Sunday, July 24, 2016

Economic Justice for All

We live at a time where there is no greater challenge for America (yes, even greater than the terrorist threat) than forging a nation of greater economic justice and income equality.  The existence of a large portion of the population struggling to keep their financial heads above water - who 40 years ago were solidly middle class and prospering - and another large segment who are poor and without opportunity -  as they have always been - creates a drag on our economy, a drag on the social fabric that holds us together as a nation, and a drag on the democratic strength of America.

The Declaration of Independence famously says that all men are created equal and that they are all endowed with the inalienable rights to life, liberty, and the pursuit of happiness.  Less well known is the fact that it further states that it is government’s purpose to secure those rights.

Thus whether from a sense of America’s founding values, a general sense of social justice, or a practical desire to strengthen America economically, we must find ways to reverse the trend of the past 40 years, recreate a robust middle class, and for the first time provide real opportunity for the poor to rise up from poverty.

Some will say that these are lofty goals and beyond our current means, that we are a country in financial stress with a huge debt.  To answer that I would say that we are a very rich country and there is in fact no shortage of available funds to meet these goals without further increasing the debt.  It is a question of priorities.  It is a question of how much revenue is raised and how that revenue is spent.  It will no doubt mean having to increase our revenue as well as shift current government spending patterns.  So be it.

Given the importance of the proposed actions to the health of our nation, such changes are not just warranted they are necessary.  If we want America to be strong as a nation and for its people to be strong in body and soul, then we must act.

What are the practical ways in which such a policy commitment to the American people would be carried out?  The people deserve to know.

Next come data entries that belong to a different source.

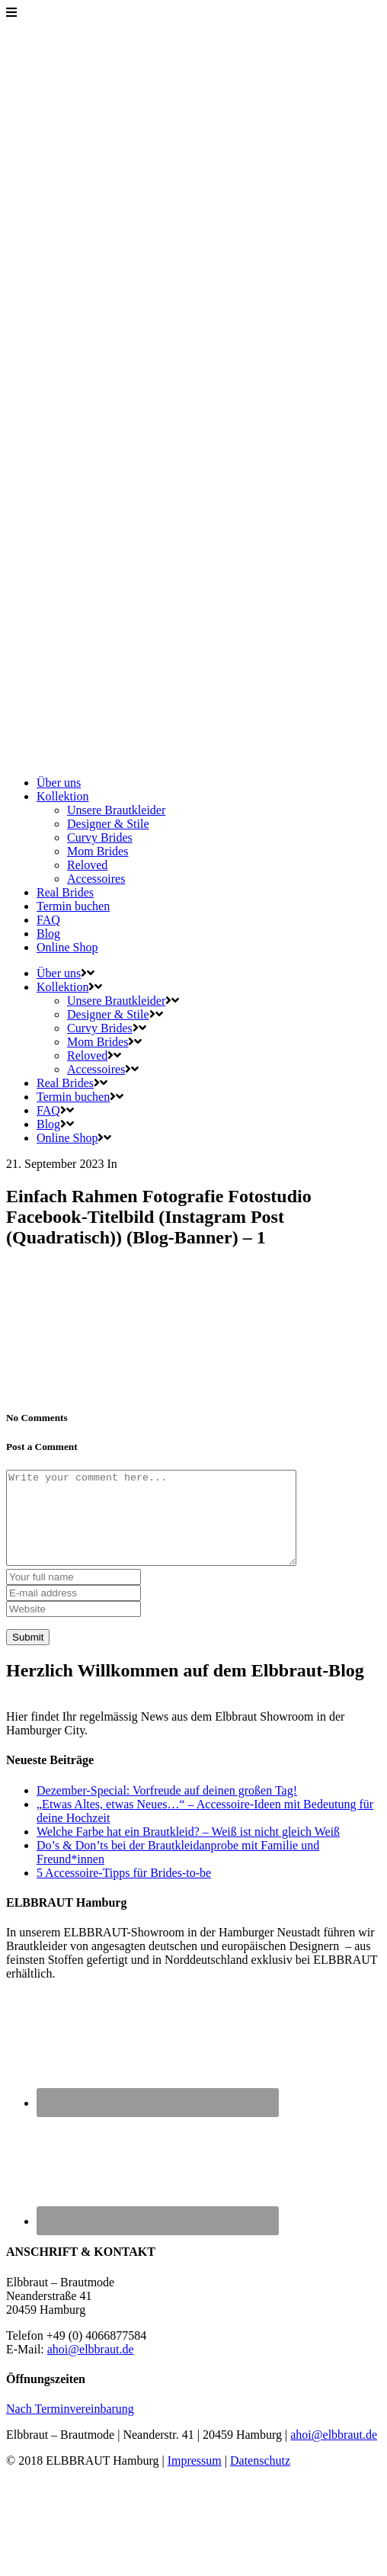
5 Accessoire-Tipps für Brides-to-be (124, 1891)
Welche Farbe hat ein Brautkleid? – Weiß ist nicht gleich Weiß (188, 1849)
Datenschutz (260, 2478)
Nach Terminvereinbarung (70, 2426)
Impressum (195, 2478)
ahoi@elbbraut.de (90, 2367)
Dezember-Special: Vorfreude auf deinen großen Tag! (167, 1808)
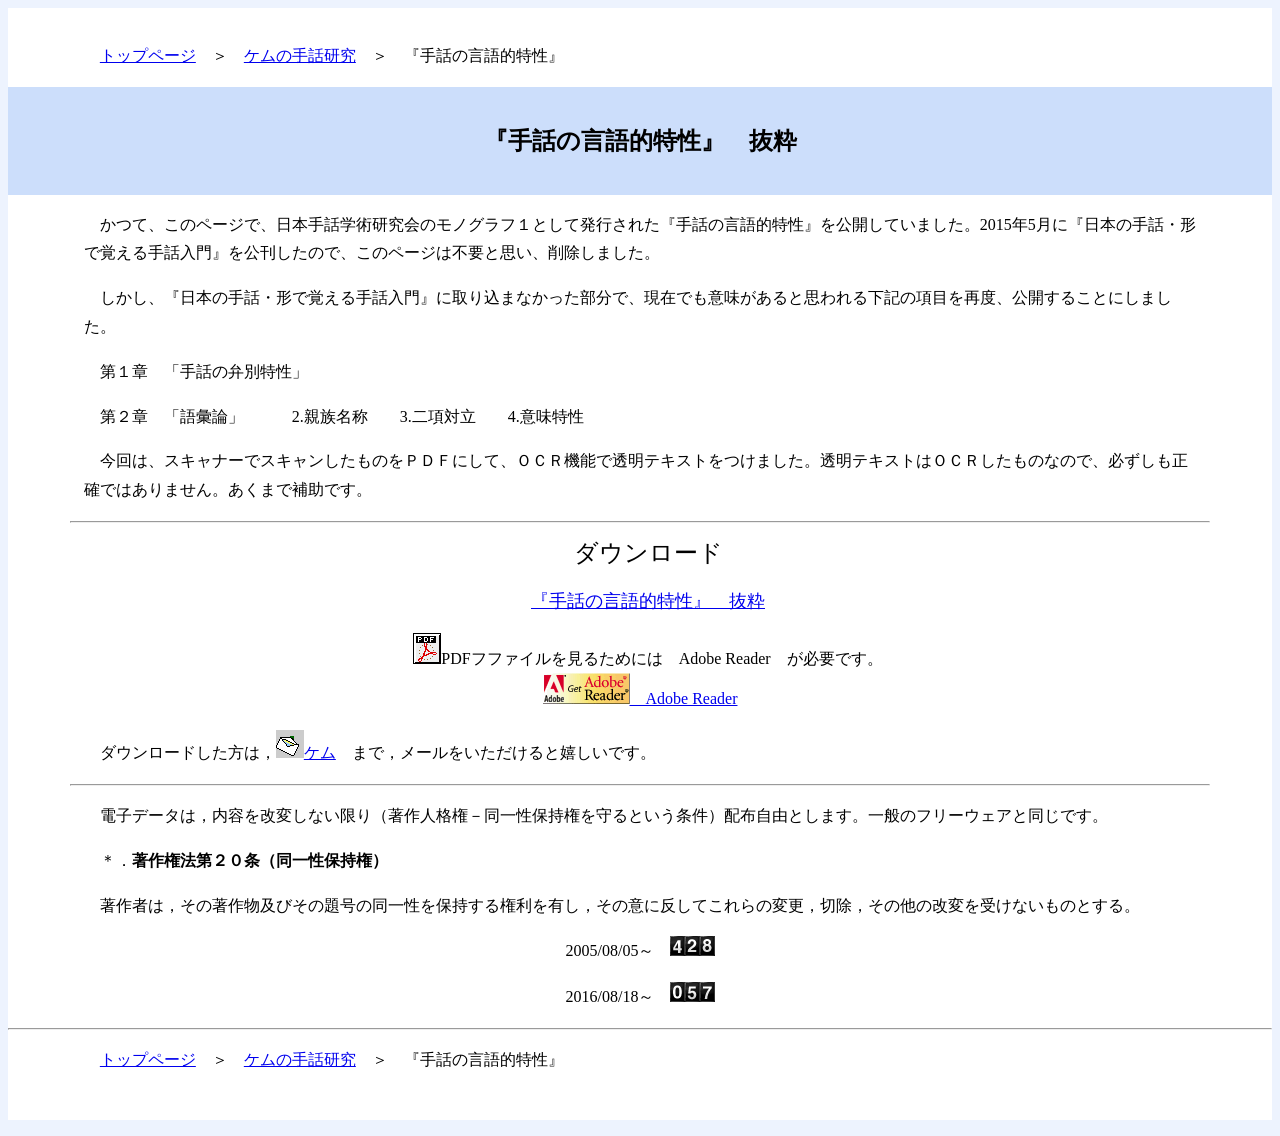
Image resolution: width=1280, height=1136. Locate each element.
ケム (320, 752)
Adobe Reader (640, 698)
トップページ (148, 55)
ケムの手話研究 (300, 55)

1.  Through renegotiating international trade deals and changing the tax code, we will both shift many lost jobs back to the United States as well as encourage the creation of new manufacturing middle-class jobs here.  Our current free trade agreements and tax code have worked to increase the wealth of corporations while destroying much of our middle class by shipping their jobs overseas and either leaving them unemployed or underemployed in low-paying service industry jobs.

2.  We will embark on a massive infrastructure replacement program which is desperately needed to ensure a strong America.  Virtually anywhere you look, our infrastructure is both outdated and in dangerously bad repair.  By replacing this failing infrastructure with technologically advanced systems we will strengthen America, we will create new business for a multitude of American companies, and we will create jobs for millions of American workers.

3.  Through increased investment in education in areas of our cities and country which have historically suffered from a lower rate of investment and quality than those areas of greater affluence,  we will create the first generation of American children who truly will be able to experience equal education opportunity.  No child deserves to be left behind.

4.  No American, regardless of color, should be discriminated against.  It is anti-American, based on both the Declaration of Independence and our Constitution.  The laws already on the books against discrimination and ensuring equal opportunity must be more vigorously enforced.  Employers and institutions should be required to have plans in place that strongly discourage discrimination.  (This is already required by some states; it should be Federal law and thus uniform.)

In limited areas however, such as education, where Blacks and other poor people have not had access to equal education opportunity, we need to continue affirmative action to help bring the country into balance.  But once the education initiatives outlined above have been put in place and a generation of children have benefited from them, there would be no further justification for affirmative action.  Each person should be judged on their merit.

5.  To pay for these programs, in addition to shifting current budget patterns, additional revenue will need to be raised, as noted above.  A large portion of that increased revenue should come from higher income and other taxes (such as luxury) on the very rich.  

Let me be clear … it is no sin to be rich and the ability to become rich is a strong motivator in our society to perform well and succeed, which in turn benefits society in many ways.  However, there comes a point where a person has acquired so much wealth where not only does one have more money than one knows what to do with but where, from a social contract standpoint, it becomes obscene.  Such income, TBD, should be taxed at a high rate.  Citizens who have profited to such an extent from the opportunities afforded by our economic/political system have a social obligation, as citizens, to pay back to the system to ensure that it stays strong and that more people come to have such opportunities.

Besides being what I think the country needs at this point in time, if Hillary Clinton and the Democratic Party adopted such a slogan and program as a key element of the 2016 campaign (yes, many of my points are already included in the 2016 Platform, but a platform is cumbersome), it would go a long way … assuming it was presented enthusiastically, vigorously … to blunting Trump’s claim to be the savior of the forgotten.  It would maximize her chances of not just winning, but winning big and Democrats’ regaining the Senate and perhaps even the House.